● Task statement:
Swap "toddler" for "small child" as you copy the passage about the Good Samaritan below, from "In the story, the" up to and including "beginning of time.".

● Page excerpt:
*****

The church of Jesus Christ is known for finishing. We’re finishers. As Christians, that’s one of our goals - to finish the race of life, to finish this walk of faith.
To finish the character-building development that is taking place deep in our souls. We’re typically known as people who finish our commitments and keep
our promises. That’s right up the church’s alley. This is our sweet spot. This is what we’re good at.
The church must lead the way in finishing this fight against this evil virus. Why? Because we belong to a God who cares. He is fierce and fearless in his
compassion for us, and he asks us to be like him. Jesus gave a very clear and compelling example in the story of the Good Samaritan of how this is fleshed
out in Luke 10. It’s the story that many of us are so familiar with but it’s asks an essential question. The question is, “Who is my neighbor?”
In the story, the neighbor was a stranger in great need. Here is a man who takes a road on a journey and along that road he is accosted by robbers who
strip him naked, take everything he owns and leave him to die. And supposedly religious folks walk by him and leave him. It’s just like the story in the
news recently of a toddler in China who was run over by a car. Security cameras record at least 20 people walking by that baby, that toddler as she was
on the ground. You could see people looking at her and seeing that she was badly hurt. They would either step around her or they would go this direction,
or they would step over her and they walked by her. I don’t understand that. But Jesus tells us that that’s been the way we respond from the beginning of time.

*****

● Data provided:
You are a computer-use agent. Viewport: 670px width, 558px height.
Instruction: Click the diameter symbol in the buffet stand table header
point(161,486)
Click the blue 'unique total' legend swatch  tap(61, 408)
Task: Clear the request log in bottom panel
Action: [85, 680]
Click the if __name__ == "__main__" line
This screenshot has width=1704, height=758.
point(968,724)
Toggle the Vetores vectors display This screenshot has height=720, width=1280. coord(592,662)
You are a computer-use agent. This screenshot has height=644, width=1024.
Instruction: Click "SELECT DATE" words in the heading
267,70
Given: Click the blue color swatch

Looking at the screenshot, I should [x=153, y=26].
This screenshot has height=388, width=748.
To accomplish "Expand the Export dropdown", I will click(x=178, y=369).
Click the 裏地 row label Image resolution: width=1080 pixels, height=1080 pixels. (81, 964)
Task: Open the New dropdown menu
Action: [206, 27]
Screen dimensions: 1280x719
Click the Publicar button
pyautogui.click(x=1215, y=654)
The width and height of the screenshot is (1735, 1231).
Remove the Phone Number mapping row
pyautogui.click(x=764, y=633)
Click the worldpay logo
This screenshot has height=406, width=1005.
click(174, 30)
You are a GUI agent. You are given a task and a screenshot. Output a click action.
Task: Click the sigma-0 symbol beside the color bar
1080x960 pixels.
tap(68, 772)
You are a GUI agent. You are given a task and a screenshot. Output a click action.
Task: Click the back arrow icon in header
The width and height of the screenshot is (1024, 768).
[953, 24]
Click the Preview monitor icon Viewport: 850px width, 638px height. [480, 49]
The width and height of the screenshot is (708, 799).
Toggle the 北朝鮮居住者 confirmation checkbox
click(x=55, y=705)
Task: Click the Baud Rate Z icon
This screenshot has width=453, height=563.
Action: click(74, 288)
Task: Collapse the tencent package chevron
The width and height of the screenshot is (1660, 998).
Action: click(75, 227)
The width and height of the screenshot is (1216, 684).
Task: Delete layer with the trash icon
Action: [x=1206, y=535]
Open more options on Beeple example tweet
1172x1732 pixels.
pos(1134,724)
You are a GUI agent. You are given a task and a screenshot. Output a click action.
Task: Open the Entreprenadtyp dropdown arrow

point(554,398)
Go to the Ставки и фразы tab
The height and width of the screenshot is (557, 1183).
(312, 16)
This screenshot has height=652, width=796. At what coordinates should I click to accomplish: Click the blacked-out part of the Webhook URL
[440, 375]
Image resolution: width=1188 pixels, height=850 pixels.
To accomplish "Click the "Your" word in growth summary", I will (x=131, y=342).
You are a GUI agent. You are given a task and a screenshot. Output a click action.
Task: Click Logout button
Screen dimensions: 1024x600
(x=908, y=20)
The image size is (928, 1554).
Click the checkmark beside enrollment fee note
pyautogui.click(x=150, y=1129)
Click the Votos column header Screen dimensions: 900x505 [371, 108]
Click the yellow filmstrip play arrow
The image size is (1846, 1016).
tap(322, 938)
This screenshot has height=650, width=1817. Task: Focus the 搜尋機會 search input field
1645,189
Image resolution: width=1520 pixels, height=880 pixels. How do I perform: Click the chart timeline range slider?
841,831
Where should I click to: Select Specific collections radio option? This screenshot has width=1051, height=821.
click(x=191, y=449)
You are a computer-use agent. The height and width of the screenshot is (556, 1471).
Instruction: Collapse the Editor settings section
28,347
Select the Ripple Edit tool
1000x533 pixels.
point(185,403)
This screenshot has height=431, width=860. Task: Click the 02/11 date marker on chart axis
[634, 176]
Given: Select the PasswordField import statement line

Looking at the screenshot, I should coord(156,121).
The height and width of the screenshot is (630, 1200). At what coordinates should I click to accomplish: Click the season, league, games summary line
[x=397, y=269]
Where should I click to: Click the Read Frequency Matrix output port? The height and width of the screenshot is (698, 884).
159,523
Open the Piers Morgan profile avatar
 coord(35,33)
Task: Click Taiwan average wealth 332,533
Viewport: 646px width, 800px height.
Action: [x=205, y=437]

*****

● Worked solution:
In the story, the neighbor was a stranger in great need. Here is a man who takes a road on a journey and along that road he is accosted by robbers who
strip him naked, take everything he owns and leave him to die. And supposedly religious folks walk by him and leave him. It’s just like the story in the
news recently of a small child in China who was run over by a car. Security cameras record at least 20 people walking by that baby, that small child as she was
on the ground. You could see people looking at her and seeing that she was badly hurt. They would either step around her or they would go this direction,
or they would step over her and they walked by her. I don’t understand that. But Jesus tells us that that’s been the way we respond from the beginning of time.